PARAGRAPHE 2: L'OFFICE DU JUGE
CONSTITUTIONNEL
L'activité du juge constitutionnel
régulièrement saisi d'un litige sur la loi est organisée
par la loi du 21 avril 2004. L'analyse des dispositions relatives à
l'office du juge amène à la conclusion selon laquelle il faut
quelques modifications et quelques précisions sans lesquelles l'instance
serait entravée, aboutissant ainsi à une protection lacunaire de
la Constitution. Celles-ci intéressent autant les normes de
référence du contrôle (I) que la procédure (II).
I- LES NORMES DE REFERENCE DU CONTROLE
Ni la Constitution ni la loi portant organisation et
fonctionnement du Conseil constitutionnel ne s'intéressent aux normes
qui feront l'objet de référence dans le contrôle des lois.

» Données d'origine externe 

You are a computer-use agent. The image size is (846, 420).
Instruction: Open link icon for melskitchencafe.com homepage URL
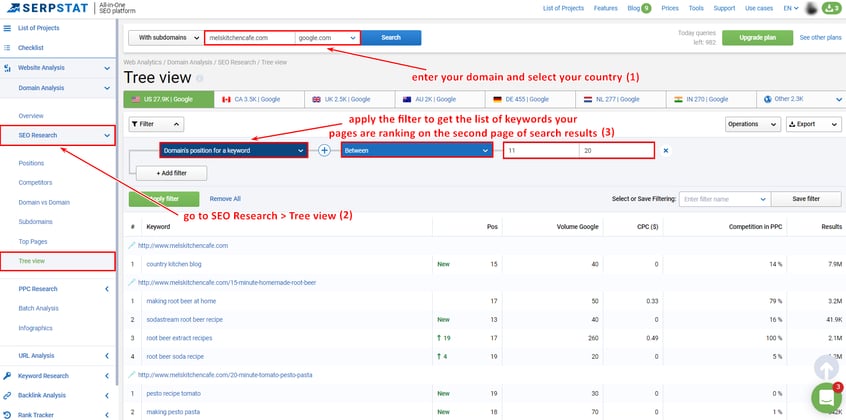click(132, 245)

C'est par une simple interprétation de l'article 47 de la Constitution
et, en recourant à la doctrine, qu'on peut esquisser une
énumération des dits textes. De là il résulte que
si le "bloc de constitutionnalité" occupe une place
prépondérante (A), il reste un doute quant à un
contrôle par référence aux traités et accords
internationaux (B).
A) La prépondérance du "bloc de
constitutionnalité"
Le terme n'est plus très utilisé aujourd'hui,
car la doctrine semble être revenue depuis le début des
années 1980 à celui de Constitution. Au demeurant, la
constitutionnalité de la loi devrait être appréciée
au regard tant de la constitution de 1996 (1) que des principes de valeur
constitutionnelle (2).
1- La constitutionnalité de la loi
appréciée par rapport à la Constitution de
1996
La Constitution du 18 janvier 1996 devrait être le
premier texte auquel se référera le juge constitutionnel. Cette
hypothèse se dégage logiquement de l'essence même du
contrôle de constitutionnalité qui est de veiller au respect de la
Constitution par la loi. Le juge devra donc rechercher la
régularité de la loi par confrontation de ses dispositions aux
principes énoncés par la Constitution. C'est d'ailleurs la
référence aux articles 46, 47 et 48 alinéa 1, 50 et 67
alinéa 4 de la loi fondamentale de 1996 qui est posée comme
préalable par le juge constitutionnel saisi du règlement
intérieur de l'Assemblée nationale, dans sa décision du 28
novembre 2002. Le terme "Constitution" est ici englobant, car il intègre
le préambule qui, aux termes de la loi fondamentale de 1996 "fait partie
intégrante de la Constitution". Déjà les normes de
référence du contrôle révèlent leur
caractère pluriel. Sous ce fondement, le juge constitutionnel pourrait
véritablement retrouver une compétence qui lui était
dévolue dans l'avant-projet de constitution de 1994: "juge de la
violation des droits et libertés". Dans ce rôle, le juge
constitutionnel contribuerait incontestablement et pour une part importante
à l'émergence de l'Etat de droit qui semble être l'objectif
du constituant.
2- Les principes de valeur constitutionnelle de
référence du contrôle
Ils sont contenus dans les textes internationaux auxquels
renvoie expressément le préambule de la Constitution. Le
constituant camerounais, en intégrant le préambule dans la
Constitution, confère par cela même valeur constitutionnelle aux
principes qu'il contient et aux textes auquel il renvoie. Il s'agit de "la
déclaration universelle des droits de l'homme, la charte des Nations
Unies, la charte africaine des droits de l'homme et des peuples et toutes les
conventions internationales y relatives et dûment ratifiées"(15).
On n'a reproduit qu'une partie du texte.